Gravekamp et ses collègues ont donc eu l’idée d’infecter les cellules cancéreuses pancréatiques par des bactéries qui libèrent la toxine tétanique, de manière à susciter la même réponse immunitaire. Pour ce faire, ils ont commencé par vacciner des modèles murins de cancer du pancréas contre le tétanos (via le même vaccin antitétanique que celui utilisé pour les humains). Ils ont ensuite intégré le gène codant pour la toxine tétanique à des bactéries de type Listeria monocytogenes non pathogènes — habituellement, cette espèce provoque la listériose. Ces bactéries ont été choisies pour leur grande aptitude à infecter les cellules et à se propager dans les tissus.
Enfin, pour infecter les tumeurs avec la toxine tétanique, ils ont injecté les bactéries génétiquement modifiées directement dans l’abdomen de souris porteuses de tumeurs et préalablement vaccinées. Dès lors que les bactéries ont infecté les cellules tumorales, elles ont produit la toxine tétanique, déclenchant au passage une forte réponse immunitaire. La toxine a permis d’activer les lymphocytes T mémoires spécifiques au tétanos et les a incité à attaquer les cellules tumorales infectées.

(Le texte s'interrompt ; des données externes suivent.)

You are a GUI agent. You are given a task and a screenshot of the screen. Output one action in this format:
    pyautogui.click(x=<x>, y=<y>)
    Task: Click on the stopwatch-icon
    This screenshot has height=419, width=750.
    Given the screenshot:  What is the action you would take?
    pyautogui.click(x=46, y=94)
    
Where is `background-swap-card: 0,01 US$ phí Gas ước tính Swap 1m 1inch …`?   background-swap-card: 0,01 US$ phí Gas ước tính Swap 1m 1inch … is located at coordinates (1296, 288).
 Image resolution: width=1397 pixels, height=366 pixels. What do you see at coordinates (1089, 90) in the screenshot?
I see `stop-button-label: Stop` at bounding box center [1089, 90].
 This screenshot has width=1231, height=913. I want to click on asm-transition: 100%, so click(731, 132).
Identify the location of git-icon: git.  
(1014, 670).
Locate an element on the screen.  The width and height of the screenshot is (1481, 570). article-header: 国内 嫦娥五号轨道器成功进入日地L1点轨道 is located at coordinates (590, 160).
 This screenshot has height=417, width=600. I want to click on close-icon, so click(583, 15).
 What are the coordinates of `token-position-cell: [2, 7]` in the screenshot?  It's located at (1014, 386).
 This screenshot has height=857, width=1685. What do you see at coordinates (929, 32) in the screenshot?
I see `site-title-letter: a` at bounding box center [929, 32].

La taille et le nombre de tumeurs réduits de 80%
Les chercheurs ont en fait exploité le fait que les tumeurs pancréatiques soient immunosuppressives. Ainsi, seules les bactéries présentes dans le micro-environnement tumoral survivent suffisamment longtemps pour pouvoir infecter les cellules tumorales ; les cellules saines ne sont, quant à elles, pas infectées : les bactéries sont très rapidement et facilement détruites par le système immunitaire. Les souris n’ont montré aucun effet secondaire significatif suite au traitement.
L’équipe précise que la réponse des cellules T a été renforcée par l’ajout de faibles doses de gemcitabine — un médicament qui réduit la suppression immunitaire, utilisé dans le traitement chimiothérapeutique de plusieurs cancers. Cette nouvelle stratégie thérapeutique a montré des résultats très prometteurs : « le traitement a réduit la taille des tumeurs pancréatiques chez les souris de 80% en moyenne et a également réduit de 87% le nombre de métastases, tandis que les animaux traités ont vécu 40% plus longtemps que les animaux non traités », rapportent les chercheurs.
Reste à présent à déterminer si la Listeria génétiquement modifiée peut être injectée en toute sécurité chez l’être humain. En cas de réussite, cette approche thérapeutique pourrait être une immunothérapie utile pour le cancer du pancréas, ainsi que pour d’autres types de cancer, comme le cancer de l’ovaire ou du cerveau, qui restent eux aussi particulièrement difficiles à traiter.